On Apr 16, 10:40 am, Aaron Watters <[EMAIL PROTECTED]> wrote:
> On Apr 16, 12:27 pm, Rhamphoryncus <[EMAIL PROTECTED]> wrote:
>
> > On Apr 16, 6:56 am, Aaron Watters <[EMAIL PROTECTED]> wrote:
>
> > > I don't get it.  It ain't broke.  Don't fix it.
>
> > So how would you have done the old-style class to new-style class
> > transition?
>
> I'd ignore it.  I never understood it and never had
> any need for it anyway.  New-style classes and metaclasses
> were a complicated solution to an unimportant problem in
> my opinion.  And also a fiendish way to make code
> inscrutible -- which I thought was more of a Perl thing
> than a Python thing, or should be.
>
> I must be missing some of the deeper issues here.  Please
> educate me.

>>> type(3)
<type 'int'>
>>> (3).__class__
Traceback (most recent call last):
  File "<stdin>", line 1, in ?
AttributeError: 'int' object has no attribute '__class__'
>>> class Foo: pass
...
>>> type(Foo())
<type 'instance'>
>>> Foo().__class__
<class __main__.Foo at 0x811f47c>

With new-style classes, (3).__class__ returns int and type(Foo())
returns Foo.

Of course a lot of other aspects were redesigned at the same time,
such as how attributes/methods are looked up.  The consequence of that
is we got descriptors.  Seems like a fair trade to me.

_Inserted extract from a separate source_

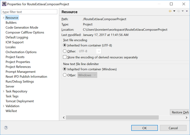The image size is (190, 135).
Task: Click the Eclipse icon in title bar
Action: click(x=4, y=4)
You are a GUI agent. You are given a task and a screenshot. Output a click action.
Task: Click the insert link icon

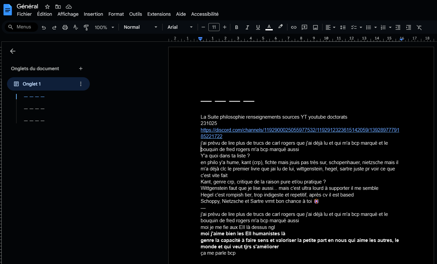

Another example of an incompatible change was this:
>>> 2**32
Traceback (most recent call last):
  File "<stdin>", line 1, in ?
OverflowError: integer exponentiation

In recent versions of 2.x you get this instead:
>>> 2**32
4294967296L

Finally, 3.0 changes it to this:
>>> 2**32
4294967296

Personally, I find all these changes to be a good thing.  They make
the language cleaner and more useful.  The only reason to not make the
changes is that old, crufty, unmaintained libraries & applications
might depend on them somehow.  If that's more important to you, what
you really want is a language who's specs are frozen - much like C
effectively is.  I hope python doesn't become that for a long time
yet, as there's too much it could do better.